Victor Muller is getting desperate. Hard up for cash, he is willing to sell 24 percent of Saab to a car dealer in China. It’s not any car dealer, but Pangda, one of the larger chains in China. According to a Spyker press release, Pangda has “over 1100 dealerships nationwide”, according to Pag Da’s own profile (see below) is has about half of that. Be it as it may, it is a dealer group, not a larger automaker. Not even a smaller one.
According to the Spyker press release, Spyker, Saab and Pangda signed a Memorandum of Understanding today. The MoU “includes a strategic alliance consisting of a 50/50 distribution joint venture and a manufacturing joint venture (MJV) for Saab branded vehicles as well as for an MJV-owned brand (the so-called ‘child brand’) in China. Saab Automobile will have up to 50 percent in the MJV, with Pangda and a to-be-selected manufacturing partner owning the remaining shares.” Great. They don’t even have a manufacturing partner yet, but are already creating Chinese brand which are all the rage in the Middle Kingdom,
Spyker and Saab hope that “Pangda shall make a EUR 30 million payment for the purchase of Saab vehicles and is expected to make an additional EUR 15 million for the purchase of more Saab vehicles within 30 days subject to certain circumstances. Additionally, Pangda will take an equity stake in Spyker for a total amount of EUR 65 million at EUR 4.19 per share (the weighted average of the ten last trading days), representing 24 percent of Spyker on a fully diluted basis.”
Here is some unsolicited free advice for Mr. Muller: Don’t spend the money yet. If you need quick cash, don’t look to China. Here is why:
- In China, a MoU is part of the flirtations that may or may not lead to doing business. But it is of zero value.
- A contract, signed and “chopped” by all parties involved comes closer to doing business.
- Even after the contract is signed, the bargaining usually does not end.
- Unless Pang Da has € 30 million sitting around in a bank account somewhere outside of the country, there is no way in hell this money will be flowing fast. Even if it is payment for cars, the payment needs to be approved by the government. Cars need to actually change hands. They need to be available and certified for the Chinese market.
- I wouldn’t do a deal with anyone in China if they know that I am desperate for money.

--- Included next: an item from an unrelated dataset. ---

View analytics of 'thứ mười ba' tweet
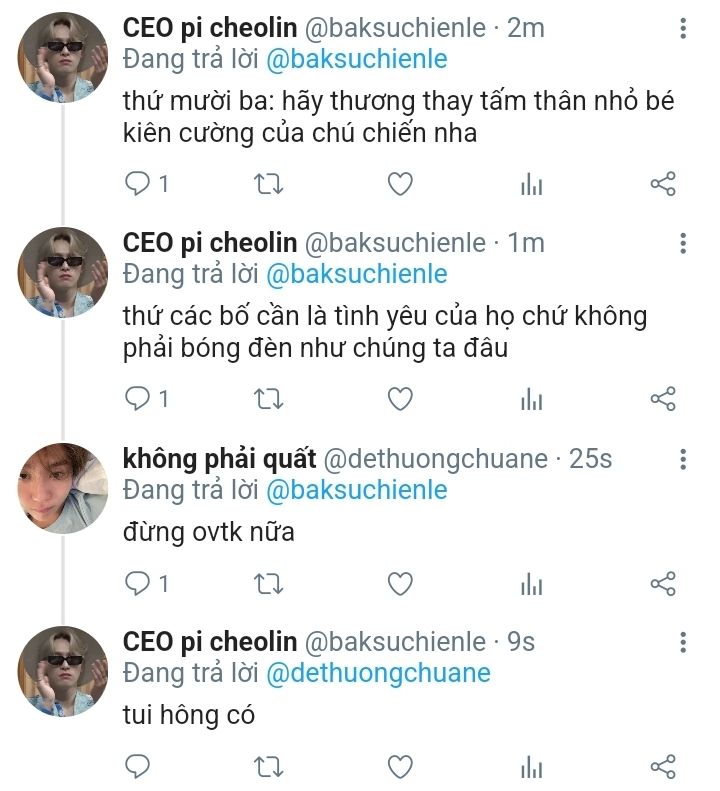pos(532,184)
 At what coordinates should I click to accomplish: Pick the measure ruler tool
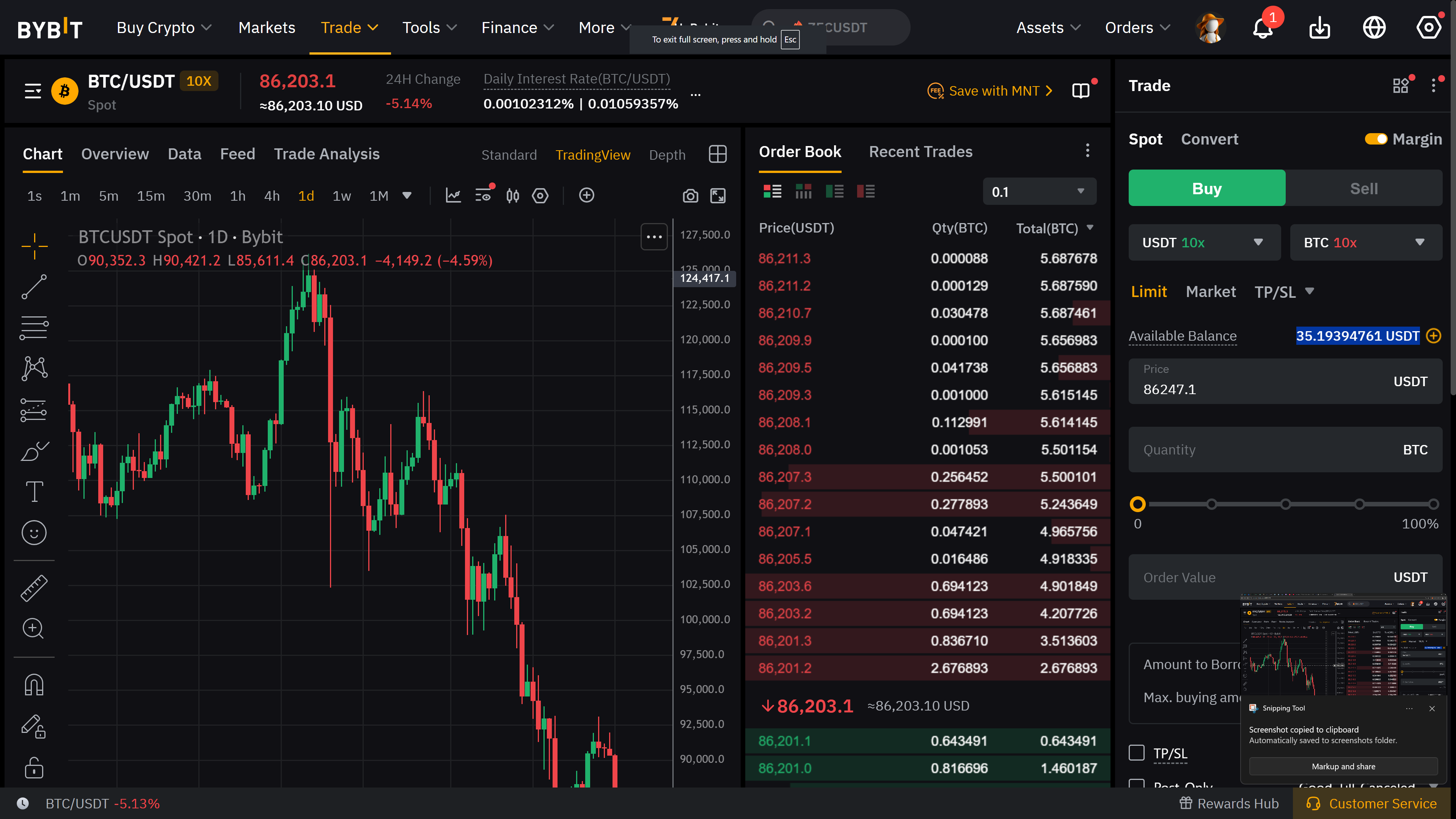[34, 588]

The press release warns that “some of the transactions following the MoU are subject to agreement on definitive transaction documents and certain conditions, which include consents from certain Chinese governmental agencies, the European Investment Bank, GM and the Swedish National Debt Office.”
That’s a lot of people that have to say yes. GM and the Chinese government probably won’t be on the same page when it comes to the intellectual property of Saabs.
Victor Muller was dreaming when he (according to Reuters) “said the fact Pangda is a distributor, not a manufacturer, meant it would not need approvals to buy Saab cars for sale in China.” Pangda may not need approvals to buy cars, but it needs approvals to import them, to sell them, to make them street-legal, and most importantly for Mr. Muller, to wire the €30 million in payment. If a government wants to be ornery, the car business offers ample opportunities to do so.
Pangda recently made headlines by dropping 23 percent on the day of its IPO on April 26. The nearly $1 billion the company raised were worth $770 million. The IPO had unfortunate timing: It came days after China had announced disappointing sales for April and a big downdraft at the Shanghai stock exchange.
According to listed information, “Pangda Automobile Trade Co Ltd is principally engaged in the distribution, repairing and maintenance of automobiles. The Company distributes cars under 49 brands, including Benz, Audi, Subaru, Volkwagen, Honda, Toyota and Hyundai; trucks under 15 brands, including Auman and Jiefang; mini coaches under 10 brands, including Wuling, Hafei and Jiabao, as well as agricultural vehicles under six brands and engineering machinery vehicles under six brands. As of June 30, 2010, the Company had 501 automobile exclusive agencies, 176 automobile markets, as well as eight specialty automobile markets, located in China and Mongolia.”
Pangda is located in bucolic Tangshan, Hebei Province.
PPS: On the positive side, Pangda preserves an endangered piece of Chinese culture: Chinglish. Their website has such gems as “Pangda Initially Publicly Issue the A-share to Officially Launch the Stock Markets of Shanghai,” or “Pangda Group Boosts the Closing Ceremony of the Tangshan’s Third Session of Television Calligraphy Competition Completely.”